The New York Public Interest Research Group on Monday released its recommendations to Gov. Andrew Cuomo’s Moreland Commission on public corruption, which is scheduled to deliver its own preliminary report to the governor on Sunday. (It’s unclear when the public will get to read it, but certainly by Monday or Tuesday.)
The NYPIRG report, titled “Blueprint for Reform,” groups its proposals into three categories: campaign finance fixes including the creation of an opt-in public financing system; changes to the enforcement of campaign finance laws topped by the establishment of an independent watchdog body separate from the state Board of Elections; and ethics-enforcement fixes such as a wholesale restructuring of the state Joint Commission on Public Ethics.
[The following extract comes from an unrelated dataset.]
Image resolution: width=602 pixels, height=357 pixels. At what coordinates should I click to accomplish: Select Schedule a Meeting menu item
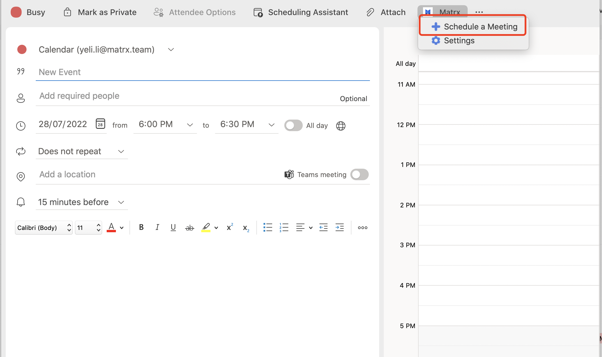(474, 27)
The report — submitted to the Moreland panel on Monday — also recommends closing loopholes such as those that currently make life easier for LLCs and the political parties’ “housekeeping” operations.
The public financing system NYPIRG and other groups have been advocating for is based on New York City’s model, in which $1 of small-donor contributions is matched with $6 of taxpayer money, up to a certain dollar amount and after a minimum number of donations have been collected. The idea of taking that system statewide has been opposed by Republicans and their allies, including most recently Unshackle Upstate.
“In New York State, we have a dialing-for-dollars system where candidates for office rely on huge donations from a very small number of people,” said Blair Horner of NYPIRG at a press conference. “That system has to change to a greater reliance on a large number of donors who make small donations.”
NYPIRG’s proposed independent campaign finance enforcement entity would be made up of five individuals, appointed by legislative leaders as well as the governor. The odd number would undo the problems reformers find with the current bipartisan balance on the Board of Elections, which they describe as prone to gridlock — or at least prone to inaction.
“The current system in a disgrace in New York State,” Horner said. “It allows campaign contributions essentially of any size, is not enforced and is riddled with loopholes — it’s a Wild West without Wyatt Earp.”
The report recommends cutting the number of JCOPE commissioners in half, from 14 (the largest entity of its kind in the nation, NYPIRG notes) to seven — the smaller number to be appointed by the four legislative leaders, the state comptroller, the attorney general, and the governor. Cuomo currently has the power to appoint six of JCOPE’s commissioners.
NYPIRG would also like to see the end of the elaborate formula by which a small number of JCOPE commissioners are able to block investigations if the targets are of the same party as the elected officials that appointed them. The report also recommends making the body subject to standard FOIL disclosure requirements.